=== Task description ===
Arrange the stretch of the listing below from the line containing "The height and width of the screenshot is (493, 816)." through the line containing "click(x=248, y=60)" as a numbered list, leaving out any blank lines.

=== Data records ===
##########
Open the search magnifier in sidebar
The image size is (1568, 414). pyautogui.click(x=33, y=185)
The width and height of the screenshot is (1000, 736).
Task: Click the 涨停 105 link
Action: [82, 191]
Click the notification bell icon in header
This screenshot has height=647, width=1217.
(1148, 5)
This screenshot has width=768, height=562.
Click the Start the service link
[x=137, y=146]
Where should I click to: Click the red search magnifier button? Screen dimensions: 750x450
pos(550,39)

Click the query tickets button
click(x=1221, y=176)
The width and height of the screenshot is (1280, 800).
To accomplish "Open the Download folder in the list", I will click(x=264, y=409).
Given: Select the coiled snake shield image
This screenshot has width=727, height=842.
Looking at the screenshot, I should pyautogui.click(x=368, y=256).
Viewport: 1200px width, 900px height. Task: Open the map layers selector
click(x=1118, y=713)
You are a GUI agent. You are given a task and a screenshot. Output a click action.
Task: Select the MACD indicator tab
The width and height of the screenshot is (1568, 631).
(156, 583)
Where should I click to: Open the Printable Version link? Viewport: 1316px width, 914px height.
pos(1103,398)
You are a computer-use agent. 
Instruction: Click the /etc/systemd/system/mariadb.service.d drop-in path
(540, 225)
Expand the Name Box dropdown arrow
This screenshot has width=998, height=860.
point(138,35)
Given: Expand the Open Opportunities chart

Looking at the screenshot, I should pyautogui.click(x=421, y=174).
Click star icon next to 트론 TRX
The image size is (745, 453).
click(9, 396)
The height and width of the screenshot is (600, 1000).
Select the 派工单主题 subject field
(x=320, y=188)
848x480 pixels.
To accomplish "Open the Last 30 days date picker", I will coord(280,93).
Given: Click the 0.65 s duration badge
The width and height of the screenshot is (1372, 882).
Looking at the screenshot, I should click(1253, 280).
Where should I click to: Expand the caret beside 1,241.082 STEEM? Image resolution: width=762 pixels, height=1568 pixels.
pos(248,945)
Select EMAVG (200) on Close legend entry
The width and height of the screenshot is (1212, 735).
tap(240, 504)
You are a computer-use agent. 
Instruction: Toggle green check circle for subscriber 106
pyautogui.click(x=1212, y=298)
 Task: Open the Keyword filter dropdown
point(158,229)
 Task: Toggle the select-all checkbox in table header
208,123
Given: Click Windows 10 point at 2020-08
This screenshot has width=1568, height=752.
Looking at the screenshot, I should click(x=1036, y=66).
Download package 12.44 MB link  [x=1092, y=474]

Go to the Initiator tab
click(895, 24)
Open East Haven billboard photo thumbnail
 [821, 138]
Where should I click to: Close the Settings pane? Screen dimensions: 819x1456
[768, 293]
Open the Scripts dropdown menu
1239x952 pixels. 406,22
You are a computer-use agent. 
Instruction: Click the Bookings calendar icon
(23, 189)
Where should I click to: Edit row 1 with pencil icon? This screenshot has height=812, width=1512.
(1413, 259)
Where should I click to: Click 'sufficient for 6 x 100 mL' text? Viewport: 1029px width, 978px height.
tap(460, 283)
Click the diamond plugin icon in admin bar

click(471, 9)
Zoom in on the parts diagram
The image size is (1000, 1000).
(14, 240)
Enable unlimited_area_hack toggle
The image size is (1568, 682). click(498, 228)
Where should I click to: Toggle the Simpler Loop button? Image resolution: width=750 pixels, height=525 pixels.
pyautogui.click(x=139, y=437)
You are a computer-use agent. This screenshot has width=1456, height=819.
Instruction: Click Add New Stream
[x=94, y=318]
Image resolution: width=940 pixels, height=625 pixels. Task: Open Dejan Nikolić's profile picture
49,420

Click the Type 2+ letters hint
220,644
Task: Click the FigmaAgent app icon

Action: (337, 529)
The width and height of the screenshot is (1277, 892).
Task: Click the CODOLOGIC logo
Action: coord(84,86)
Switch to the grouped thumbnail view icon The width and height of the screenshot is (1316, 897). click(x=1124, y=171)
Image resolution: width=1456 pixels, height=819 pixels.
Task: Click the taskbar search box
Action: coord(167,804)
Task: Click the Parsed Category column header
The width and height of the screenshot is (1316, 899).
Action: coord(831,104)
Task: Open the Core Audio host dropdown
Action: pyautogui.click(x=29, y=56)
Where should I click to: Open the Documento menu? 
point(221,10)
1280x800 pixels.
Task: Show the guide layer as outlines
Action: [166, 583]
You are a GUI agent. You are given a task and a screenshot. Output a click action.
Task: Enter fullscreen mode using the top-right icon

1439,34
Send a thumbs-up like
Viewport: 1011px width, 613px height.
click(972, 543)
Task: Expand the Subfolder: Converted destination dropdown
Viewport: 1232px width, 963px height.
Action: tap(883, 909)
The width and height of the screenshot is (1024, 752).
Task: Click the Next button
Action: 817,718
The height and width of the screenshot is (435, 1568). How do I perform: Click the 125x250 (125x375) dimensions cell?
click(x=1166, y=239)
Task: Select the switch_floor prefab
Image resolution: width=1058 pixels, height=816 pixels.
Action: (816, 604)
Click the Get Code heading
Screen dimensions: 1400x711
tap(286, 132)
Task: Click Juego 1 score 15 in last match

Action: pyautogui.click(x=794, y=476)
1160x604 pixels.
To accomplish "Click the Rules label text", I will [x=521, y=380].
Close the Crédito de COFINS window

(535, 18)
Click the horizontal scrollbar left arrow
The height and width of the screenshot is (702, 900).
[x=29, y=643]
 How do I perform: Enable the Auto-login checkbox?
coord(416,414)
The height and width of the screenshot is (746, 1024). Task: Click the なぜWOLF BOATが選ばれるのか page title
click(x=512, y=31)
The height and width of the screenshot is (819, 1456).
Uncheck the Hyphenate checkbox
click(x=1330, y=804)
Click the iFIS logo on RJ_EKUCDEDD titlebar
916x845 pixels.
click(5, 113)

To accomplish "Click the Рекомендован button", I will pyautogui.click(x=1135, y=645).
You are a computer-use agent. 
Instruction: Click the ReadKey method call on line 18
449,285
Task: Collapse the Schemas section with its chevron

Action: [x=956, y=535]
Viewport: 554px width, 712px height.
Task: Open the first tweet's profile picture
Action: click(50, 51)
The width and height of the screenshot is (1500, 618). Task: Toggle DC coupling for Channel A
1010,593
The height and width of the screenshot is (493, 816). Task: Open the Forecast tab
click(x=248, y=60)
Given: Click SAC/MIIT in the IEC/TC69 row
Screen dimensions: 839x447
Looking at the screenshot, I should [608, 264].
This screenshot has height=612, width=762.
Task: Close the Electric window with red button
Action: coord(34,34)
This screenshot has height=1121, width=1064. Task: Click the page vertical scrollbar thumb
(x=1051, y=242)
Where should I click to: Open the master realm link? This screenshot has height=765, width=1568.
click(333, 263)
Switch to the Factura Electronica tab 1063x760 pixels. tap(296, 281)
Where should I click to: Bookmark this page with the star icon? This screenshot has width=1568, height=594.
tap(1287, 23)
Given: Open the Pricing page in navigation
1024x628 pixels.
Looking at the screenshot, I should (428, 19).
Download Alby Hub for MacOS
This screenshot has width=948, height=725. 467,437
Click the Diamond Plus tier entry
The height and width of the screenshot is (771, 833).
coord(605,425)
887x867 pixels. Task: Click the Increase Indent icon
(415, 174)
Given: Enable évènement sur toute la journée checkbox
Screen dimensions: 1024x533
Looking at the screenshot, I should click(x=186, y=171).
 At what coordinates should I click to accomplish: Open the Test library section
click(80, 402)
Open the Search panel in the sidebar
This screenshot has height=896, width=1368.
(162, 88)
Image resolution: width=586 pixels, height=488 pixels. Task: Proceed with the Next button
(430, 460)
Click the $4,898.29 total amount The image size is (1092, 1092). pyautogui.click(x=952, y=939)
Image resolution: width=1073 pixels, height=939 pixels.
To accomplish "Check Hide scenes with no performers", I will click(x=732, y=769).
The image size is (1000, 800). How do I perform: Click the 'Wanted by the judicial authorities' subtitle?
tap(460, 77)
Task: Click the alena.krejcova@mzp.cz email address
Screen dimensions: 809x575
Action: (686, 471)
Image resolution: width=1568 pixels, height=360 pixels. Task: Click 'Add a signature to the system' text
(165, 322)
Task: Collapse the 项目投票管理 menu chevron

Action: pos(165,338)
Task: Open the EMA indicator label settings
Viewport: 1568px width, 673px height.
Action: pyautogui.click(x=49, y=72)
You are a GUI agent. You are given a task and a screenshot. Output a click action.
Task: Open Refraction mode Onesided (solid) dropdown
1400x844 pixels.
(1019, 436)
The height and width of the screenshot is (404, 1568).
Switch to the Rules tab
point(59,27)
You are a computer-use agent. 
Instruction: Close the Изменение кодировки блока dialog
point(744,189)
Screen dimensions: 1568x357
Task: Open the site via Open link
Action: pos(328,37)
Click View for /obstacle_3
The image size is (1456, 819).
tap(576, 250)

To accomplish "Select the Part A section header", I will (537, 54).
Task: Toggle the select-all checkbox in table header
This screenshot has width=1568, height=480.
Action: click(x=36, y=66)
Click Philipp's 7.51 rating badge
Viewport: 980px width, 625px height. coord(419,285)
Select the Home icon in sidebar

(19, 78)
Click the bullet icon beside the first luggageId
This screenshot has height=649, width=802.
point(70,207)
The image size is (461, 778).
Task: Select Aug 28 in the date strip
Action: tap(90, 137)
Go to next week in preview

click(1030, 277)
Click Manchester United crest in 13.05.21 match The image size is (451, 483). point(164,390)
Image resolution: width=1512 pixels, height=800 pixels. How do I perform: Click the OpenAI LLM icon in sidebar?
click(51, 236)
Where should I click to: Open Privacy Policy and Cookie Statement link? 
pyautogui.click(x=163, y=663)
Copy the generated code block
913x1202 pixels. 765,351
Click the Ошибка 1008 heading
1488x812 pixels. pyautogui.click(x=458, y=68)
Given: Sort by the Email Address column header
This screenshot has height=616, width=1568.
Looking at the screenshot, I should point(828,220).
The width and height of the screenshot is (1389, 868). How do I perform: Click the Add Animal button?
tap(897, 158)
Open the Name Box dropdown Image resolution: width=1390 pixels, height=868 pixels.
##########
=== Written reply ===
1. The height and width of the screenshot is (493, 816). Task: Open the Forecast tab
2. click(x=248, y=60)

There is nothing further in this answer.